● **What this task involves**
Determine how many lines below contain the string "checkbox" and give that number without anything else.

● **Records shown**
-=-=-

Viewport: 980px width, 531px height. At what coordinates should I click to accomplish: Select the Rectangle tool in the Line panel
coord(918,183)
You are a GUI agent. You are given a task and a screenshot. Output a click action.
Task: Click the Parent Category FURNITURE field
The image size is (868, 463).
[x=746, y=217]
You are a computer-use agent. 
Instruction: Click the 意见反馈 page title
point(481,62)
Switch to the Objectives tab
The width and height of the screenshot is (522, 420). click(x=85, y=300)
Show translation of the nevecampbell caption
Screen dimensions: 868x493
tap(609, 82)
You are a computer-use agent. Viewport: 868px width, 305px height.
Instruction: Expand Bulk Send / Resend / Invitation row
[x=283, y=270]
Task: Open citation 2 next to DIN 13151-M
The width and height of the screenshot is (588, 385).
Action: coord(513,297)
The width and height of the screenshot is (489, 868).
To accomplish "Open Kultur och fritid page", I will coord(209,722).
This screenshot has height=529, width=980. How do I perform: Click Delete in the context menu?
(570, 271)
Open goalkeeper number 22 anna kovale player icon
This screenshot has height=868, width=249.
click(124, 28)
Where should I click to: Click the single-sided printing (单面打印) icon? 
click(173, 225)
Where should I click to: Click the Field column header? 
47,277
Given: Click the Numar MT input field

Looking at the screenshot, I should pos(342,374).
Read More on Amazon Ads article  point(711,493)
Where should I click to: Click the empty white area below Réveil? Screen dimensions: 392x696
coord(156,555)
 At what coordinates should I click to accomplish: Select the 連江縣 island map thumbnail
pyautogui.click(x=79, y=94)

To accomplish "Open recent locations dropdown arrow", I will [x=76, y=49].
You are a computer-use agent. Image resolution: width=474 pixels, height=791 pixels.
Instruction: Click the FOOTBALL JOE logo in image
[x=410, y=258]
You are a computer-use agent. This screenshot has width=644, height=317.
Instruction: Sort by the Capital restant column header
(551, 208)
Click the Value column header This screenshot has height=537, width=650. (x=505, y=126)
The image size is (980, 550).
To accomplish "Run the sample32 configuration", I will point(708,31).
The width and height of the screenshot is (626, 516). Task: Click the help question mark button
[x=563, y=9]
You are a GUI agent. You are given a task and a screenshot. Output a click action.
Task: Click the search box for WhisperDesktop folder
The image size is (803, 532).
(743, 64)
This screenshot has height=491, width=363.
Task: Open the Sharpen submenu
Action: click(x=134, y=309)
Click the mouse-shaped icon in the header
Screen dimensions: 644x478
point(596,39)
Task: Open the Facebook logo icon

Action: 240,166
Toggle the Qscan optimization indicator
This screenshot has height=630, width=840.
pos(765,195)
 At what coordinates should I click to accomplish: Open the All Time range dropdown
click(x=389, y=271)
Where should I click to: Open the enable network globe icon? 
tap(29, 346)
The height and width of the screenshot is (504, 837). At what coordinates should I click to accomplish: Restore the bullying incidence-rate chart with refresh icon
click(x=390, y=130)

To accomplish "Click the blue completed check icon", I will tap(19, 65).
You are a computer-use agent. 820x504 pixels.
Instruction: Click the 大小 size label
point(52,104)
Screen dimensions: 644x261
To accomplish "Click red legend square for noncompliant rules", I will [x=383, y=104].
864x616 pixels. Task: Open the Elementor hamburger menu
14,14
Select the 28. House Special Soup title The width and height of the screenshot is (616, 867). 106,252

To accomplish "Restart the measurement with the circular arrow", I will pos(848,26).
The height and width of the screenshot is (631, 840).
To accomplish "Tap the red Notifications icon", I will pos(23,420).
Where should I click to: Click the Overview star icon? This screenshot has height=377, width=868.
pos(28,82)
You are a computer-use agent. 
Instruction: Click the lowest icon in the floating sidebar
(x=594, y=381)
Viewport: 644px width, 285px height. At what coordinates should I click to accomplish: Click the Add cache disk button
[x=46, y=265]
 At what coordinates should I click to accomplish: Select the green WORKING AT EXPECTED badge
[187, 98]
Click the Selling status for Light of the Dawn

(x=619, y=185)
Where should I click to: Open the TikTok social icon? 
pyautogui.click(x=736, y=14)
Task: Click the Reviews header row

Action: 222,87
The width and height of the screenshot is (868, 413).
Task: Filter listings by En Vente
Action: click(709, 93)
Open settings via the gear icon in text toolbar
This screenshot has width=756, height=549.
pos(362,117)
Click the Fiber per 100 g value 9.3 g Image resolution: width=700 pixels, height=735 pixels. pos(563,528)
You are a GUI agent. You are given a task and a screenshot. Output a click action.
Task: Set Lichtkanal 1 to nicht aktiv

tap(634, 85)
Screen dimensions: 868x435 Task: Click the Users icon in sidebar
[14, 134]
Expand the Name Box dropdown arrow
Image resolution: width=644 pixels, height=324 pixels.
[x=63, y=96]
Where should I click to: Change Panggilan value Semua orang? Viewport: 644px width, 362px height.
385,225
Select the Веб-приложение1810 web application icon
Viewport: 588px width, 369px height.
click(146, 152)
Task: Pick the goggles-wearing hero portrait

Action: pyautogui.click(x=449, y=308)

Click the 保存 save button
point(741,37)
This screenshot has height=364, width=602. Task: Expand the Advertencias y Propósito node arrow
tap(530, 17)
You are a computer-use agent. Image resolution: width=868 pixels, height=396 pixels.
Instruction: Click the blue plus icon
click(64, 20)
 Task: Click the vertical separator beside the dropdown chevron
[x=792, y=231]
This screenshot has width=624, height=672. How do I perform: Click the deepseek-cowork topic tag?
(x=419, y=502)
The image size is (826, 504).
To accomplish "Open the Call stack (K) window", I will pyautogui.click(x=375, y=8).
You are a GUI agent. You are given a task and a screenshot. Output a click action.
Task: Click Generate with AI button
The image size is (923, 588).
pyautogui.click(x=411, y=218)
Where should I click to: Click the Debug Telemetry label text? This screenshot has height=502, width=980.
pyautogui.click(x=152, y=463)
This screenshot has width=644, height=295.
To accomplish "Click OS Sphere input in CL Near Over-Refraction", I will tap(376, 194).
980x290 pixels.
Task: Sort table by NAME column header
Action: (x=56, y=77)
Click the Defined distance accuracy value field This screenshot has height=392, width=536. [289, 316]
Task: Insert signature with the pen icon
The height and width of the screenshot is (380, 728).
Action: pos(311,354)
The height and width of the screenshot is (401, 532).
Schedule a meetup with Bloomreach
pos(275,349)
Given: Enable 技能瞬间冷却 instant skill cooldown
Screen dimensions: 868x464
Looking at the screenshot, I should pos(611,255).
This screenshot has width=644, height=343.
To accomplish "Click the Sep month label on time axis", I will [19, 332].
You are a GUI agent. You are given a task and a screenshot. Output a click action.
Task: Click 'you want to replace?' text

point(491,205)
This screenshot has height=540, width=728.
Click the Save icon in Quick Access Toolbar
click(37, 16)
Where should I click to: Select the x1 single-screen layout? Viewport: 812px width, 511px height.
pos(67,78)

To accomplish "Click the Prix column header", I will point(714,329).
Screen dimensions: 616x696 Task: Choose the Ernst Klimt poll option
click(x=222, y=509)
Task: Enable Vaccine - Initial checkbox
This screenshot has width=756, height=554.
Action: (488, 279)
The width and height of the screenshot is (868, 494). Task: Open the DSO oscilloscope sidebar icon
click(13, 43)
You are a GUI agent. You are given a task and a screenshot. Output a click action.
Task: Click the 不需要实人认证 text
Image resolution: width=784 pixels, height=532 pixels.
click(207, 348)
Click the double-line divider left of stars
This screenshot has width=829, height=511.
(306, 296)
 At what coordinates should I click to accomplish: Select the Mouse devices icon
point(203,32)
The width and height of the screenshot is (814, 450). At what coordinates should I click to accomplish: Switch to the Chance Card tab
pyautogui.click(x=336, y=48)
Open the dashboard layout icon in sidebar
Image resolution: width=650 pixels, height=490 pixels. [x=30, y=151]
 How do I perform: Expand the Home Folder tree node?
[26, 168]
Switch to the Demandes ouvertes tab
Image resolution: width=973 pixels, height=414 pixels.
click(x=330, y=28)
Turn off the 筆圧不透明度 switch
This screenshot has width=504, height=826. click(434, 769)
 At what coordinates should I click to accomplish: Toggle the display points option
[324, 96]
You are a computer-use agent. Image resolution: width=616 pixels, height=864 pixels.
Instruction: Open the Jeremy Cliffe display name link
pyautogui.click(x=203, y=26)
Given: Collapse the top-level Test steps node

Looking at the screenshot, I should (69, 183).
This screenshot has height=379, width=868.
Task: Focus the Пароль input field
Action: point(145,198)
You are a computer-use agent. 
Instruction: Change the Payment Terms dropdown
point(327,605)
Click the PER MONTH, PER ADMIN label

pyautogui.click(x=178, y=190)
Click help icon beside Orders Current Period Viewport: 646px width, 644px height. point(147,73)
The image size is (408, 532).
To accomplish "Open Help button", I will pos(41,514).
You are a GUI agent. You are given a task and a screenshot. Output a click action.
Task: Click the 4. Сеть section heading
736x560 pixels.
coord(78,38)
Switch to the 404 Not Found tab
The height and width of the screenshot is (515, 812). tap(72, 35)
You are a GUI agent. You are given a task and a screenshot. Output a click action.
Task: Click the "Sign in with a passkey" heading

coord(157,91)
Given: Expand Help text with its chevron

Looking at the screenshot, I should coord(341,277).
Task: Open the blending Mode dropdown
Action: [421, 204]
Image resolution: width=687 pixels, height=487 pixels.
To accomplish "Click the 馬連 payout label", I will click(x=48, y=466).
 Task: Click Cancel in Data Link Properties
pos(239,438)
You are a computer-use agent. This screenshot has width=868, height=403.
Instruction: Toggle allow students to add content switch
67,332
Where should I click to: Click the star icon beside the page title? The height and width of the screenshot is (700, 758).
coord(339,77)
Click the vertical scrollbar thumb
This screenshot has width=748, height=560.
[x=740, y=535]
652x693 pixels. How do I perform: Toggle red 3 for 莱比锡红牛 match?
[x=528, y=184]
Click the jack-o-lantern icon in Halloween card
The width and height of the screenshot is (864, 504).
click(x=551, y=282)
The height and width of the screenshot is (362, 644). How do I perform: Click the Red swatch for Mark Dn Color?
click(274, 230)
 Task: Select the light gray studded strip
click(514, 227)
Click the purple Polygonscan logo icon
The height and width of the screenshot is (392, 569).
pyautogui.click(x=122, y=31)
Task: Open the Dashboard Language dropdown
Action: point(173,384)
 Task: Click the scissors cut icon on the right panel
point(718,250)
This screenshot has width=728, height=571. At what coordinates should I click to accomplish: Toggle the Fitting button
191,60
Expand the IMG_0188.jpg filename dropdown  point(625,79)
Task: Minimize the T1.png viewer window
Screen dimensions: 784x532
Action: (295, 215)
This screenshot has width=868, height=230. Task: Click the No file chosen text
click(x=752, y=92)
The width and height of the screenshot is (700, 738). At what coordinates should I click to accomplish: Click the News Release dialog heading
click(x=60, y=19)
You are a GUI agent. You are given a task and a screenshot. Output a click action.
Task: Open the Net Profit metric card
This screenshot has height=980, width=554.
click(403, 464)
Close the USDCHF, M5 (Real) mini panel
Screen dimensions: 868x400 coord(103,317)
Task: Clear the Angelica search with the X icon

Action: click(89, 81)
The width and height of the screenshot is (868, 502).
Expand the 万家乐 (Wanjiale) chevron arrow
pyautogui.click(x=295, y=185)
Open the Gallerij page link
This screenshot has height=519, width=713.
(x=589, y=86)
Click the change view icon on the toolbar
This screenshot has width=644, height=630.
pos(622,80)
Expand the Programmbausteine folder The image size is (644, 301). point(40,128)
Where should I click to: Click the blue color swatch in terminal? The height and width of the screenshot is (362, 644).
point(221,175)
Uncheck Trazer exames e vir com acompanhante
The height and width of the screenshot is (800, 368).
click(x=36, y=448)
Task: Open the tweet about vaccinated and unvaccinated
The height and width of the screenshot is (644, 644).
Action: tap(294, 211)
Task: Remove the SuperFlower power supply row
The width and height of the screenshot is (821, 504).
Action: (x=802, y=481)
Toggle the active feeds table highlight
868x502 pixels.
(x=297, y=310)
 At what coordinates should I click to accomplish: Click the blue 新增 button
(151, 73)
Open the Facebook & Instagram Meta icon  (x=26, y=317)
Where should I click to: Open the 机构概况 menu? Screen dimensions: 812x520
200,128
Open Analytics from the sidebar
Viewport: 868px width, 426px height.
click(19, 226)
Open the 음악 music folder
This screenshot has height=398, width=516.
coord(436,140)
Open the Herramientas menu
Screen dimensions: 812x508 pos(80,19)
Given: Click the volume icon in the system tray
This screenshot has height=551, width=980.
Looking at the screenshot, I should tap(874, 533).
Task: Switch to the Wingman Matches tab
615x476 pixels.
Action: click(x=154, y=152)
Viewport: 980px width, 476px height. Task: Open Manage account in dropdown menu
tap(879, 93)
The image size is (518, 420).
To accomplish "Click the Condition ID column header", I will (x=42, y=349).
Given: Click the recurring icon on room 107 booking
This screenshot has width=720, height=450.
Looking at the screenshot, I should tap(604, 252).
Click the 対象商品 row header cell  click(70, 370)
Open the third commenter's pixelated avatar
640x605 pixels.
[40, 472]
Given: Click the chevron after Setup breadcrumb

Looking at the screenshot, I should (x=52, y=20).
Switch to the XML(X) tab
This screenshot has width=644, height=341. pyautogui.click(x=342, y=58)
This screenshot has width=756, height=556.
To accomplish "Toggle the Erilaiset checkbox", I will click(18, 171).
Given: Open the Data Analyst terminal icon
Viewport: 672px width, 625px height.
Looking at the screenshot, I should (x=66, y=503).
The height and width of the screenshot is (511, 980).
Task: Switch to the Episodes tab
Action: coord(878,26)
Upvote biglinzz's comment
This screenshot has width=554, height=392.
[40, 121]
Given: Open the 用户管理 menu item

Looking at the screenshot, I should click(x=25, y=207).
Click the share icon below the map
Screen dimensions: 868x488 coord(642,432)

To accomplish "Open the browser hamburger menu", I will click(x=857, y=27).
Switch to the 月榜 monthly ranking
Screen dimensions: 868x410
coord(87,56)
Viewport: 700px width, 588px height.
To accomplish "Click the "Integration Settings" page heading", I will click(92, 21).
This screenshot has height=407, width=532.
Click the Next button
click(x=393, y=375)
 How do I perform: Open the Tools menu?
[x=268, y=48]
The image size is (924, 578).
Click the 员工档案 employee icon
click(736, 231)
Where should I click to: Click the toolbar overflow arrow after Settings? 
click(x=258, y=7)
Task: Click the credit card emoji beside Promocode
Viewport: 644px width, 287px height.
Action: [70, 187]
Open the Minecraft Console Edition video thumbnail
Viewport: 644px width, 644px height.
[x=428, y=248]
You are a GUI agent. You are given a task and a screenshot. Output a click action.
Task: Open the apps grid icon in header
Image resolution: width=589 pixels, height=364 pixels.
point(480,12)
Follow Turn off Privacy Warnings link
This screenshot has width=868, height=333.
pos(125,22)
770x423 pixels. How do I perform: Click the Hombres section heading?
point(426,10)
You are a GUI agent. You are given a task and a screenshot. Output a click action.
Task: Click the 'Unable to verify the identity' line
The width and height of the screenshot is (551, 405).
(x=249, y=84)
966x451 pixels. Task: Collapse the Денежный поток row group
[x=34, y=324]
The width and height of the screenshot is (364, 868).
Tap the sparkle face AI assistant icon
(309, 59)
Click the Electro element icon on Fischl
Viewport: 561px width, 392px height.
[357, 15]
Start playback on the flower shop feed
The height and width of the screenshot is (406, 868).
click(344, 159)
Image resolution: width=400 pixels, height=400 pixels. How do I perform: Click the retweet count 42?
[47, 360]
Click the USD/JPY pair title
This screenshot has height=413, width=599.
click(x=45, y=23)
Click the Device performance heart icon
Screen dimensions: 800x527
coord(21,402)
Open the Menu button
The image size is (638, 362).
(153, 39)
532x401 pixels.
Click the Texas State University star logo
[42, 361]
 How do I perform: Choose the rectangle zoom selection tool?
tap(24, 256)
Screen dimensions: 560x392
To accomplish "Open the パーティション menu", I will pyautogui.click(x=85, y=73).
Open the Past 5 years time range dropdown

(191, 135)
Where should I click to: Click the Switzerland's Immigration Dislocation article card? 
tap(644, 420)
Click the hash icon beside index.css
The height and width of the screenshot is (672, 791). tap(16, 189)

-=-=-

● **Response to this exercise**
2